As amostras de saliva são fáceis de obter e úteis para medir os anticorpos contra o SARS-CoV-2 em crianças, o que pode facilitar a vigilância epidemiológica nos ambientes escolares. O estudo que o confirma resulta de uma colaboração entre o Instituto de Saúde Global de Barcelona (ISGlobal) e o Hospital Sant Joan de Déu (HSJD), e acompanhou mais de 1.500 crianças que, no ano passado, frequentaram escolas de verão em Barcelona.
Uma das questões urgentes durante esta pandemia tem sido entender a suscetibilidade das crianças à infeção pelo SARS-CoV-2 e a sua capacidade de infetar outras pessoas. Um obstáculo para responder a esta pergunta é que a maioria das infeções nas crianças é ligeira ou assintomática e, logo, não é detetada.
Para perceber se um indivíduo foi exposto ao SARS-CoV-2 no passado, é necessário procurar anticorpos específicos para o vírus no sangue. Medir a prevalência de anticorpos ao longo do tempo num grupo de crianças pode fornecer informações epidemiológicas muito valiosas, mas isso requer técnicas sensíveis (capazes de detetar níveis baixos de anticorpos) e minimamente invasivas.
Neste estudo, realizado através da plataforma Kids Corona, a equipa liderada por Carlota Dobaño, do ISGlobal, e Iolanda Jordan, do HSJD, usou saliva em vez de sangue para medir anticorpos específicos para o vírus em mais de 1.500 crianças que frequentaram diferentes escolas de verão em Barcelona, em 2020, bem como cerca de 400 funcionários adultos.
Duas amostras de saliva por participante foram analisadas, uma no início e outra no final da estadia no acampamento, e diferentes tipos de anticorpos (IgG, IgA e IgM) direcionados a diferentes antígenos virais foram medidos.

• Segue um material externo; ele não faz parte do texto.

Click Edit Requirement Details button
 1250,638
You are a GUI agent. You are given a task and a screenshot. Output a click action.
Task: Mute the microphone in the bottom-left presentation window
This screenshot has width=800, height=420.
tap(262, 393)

Os resultados mostram que 3,2% dos alunos das escolas de verão desenvolveram anticorpos entre a primeira e a segunda amostra, o que é indicativo de novas infeções. Isso é seis vezes maior do que a taxa de infeção estimada pela triagem PCR semanal.
“Foi relatado que algumas crianças podem ser positivas para anticorpos apesar de serem negativas pelo PCR, o que sugere que elas podem gerar uma resposta imunológica que impede o estabelecimento da infeção por SARS-CoV-2”, explica Dobaño, primeira autora do estudo. Também pode ser devido ao facto de crianças assintomáticas apresentarem cargas virais mais baixas ou de eliminarem o vírus mais rapidamente.
Além disso, a análise mostra que o percentual de novas infeções foi maior nos adultos (2,94%) do que nas crianças (1,3%), o que sugere diferenças na dinâmica de infeção e transmissão. Finalmente, ao contrário do que foi observado no sangue, as pessoas assintomáticas apresentaram níveis mais elevados de anticorpos anti-Spike na saliva, sugerindo que esses anticorpos desempenham um papel protetor na mucosa respiratória.
“Isso significa que os anticorpos anti-Spike na saliva podem ser usados para medir a imunidade protetora após a vacinação, especialmente no caso de vacinas intranasais”, diz Gemma Moncunill, coautora sénior do estudo.
“Já demonstramos, noutros estudos do Kids Corona, que a saliva é útil para detetar vírus por PCR. Com este estudo, demonstramos que é também uma forma eficaz e muito mais amigável de medir anticorpos, tornando-a a amostra ideal para crianças, em vez da zaragatoa nasal mais invasiva”, diz Jordan.
“Os estudos com saliva são muito mais fáceis de realizar e não requerem pessoal especializado para a sua colheita”, afirma Juan José García, Chefe de Pediatria do HSJD e coordenador do estudo Kids Corona. O que significa que esta estratégia pode ser muito útil para medir a incidência em ambientes escolares e orientar as decisões sobre o tipo de medidas que precisam de ser implementadas.